Active labor was happening. She grunted as Clyde and I helped her down to the floor. She rested on the cushion we took from the pastor’s chair in the pulpit. We wrapped it in a trash bag and covered it with a sweater. Fortunately, there were a few throw pillows on the couch in the other classroom, so we covered those and propped them on a bag of clothes marked goodwill and made a large pillow for her back.

“I watched someone deliver a baby once,” I said. “Have I ever told you that?”

Tamar groaned and pushed the words out on a strangled breath. “No.”

“It was during Hurricane Katrina. I was a teenager.

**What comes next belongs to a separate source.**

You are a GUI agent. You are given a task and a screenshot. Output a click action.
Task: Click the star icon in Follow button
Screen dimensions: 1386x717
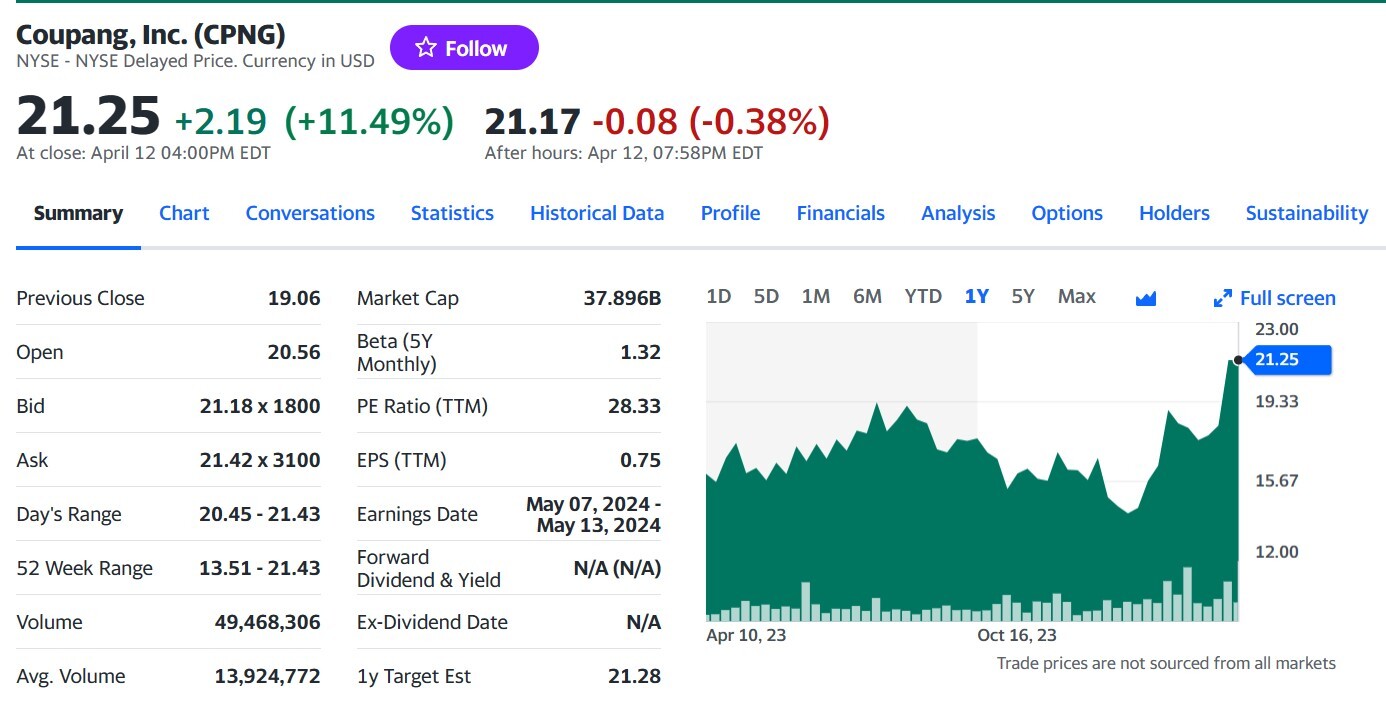click(426, 48)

We were in a shelter. A woman went into labor. I watched a nurse from the Red Cross deliver the baby.”

“I didn’t know you were in a shelter.”

“It was a horrible experience.” I raised my eyes to Clyde’s. I hadn’t shared the story with him either. “I don’t talk about it.”

Tamar groaned through the contraction.

I wiped the perspiration from her forehead. “So, you see, I’m a labor whisperer.”

Tamar let out a pained laugh. “I hope so.”

“You’re going to be okay, kiddo. I’ve got you.”

“Whose got you?” Clyde asked. He was sweating more than Tamar.

I reached for a choir robe from the stack I’d sent Clyde to get, rolled it up and stuck it under her lower back.

“God’s got me, Clyde. He’s got all of us.”

He nodded and dropped down on the floor with me.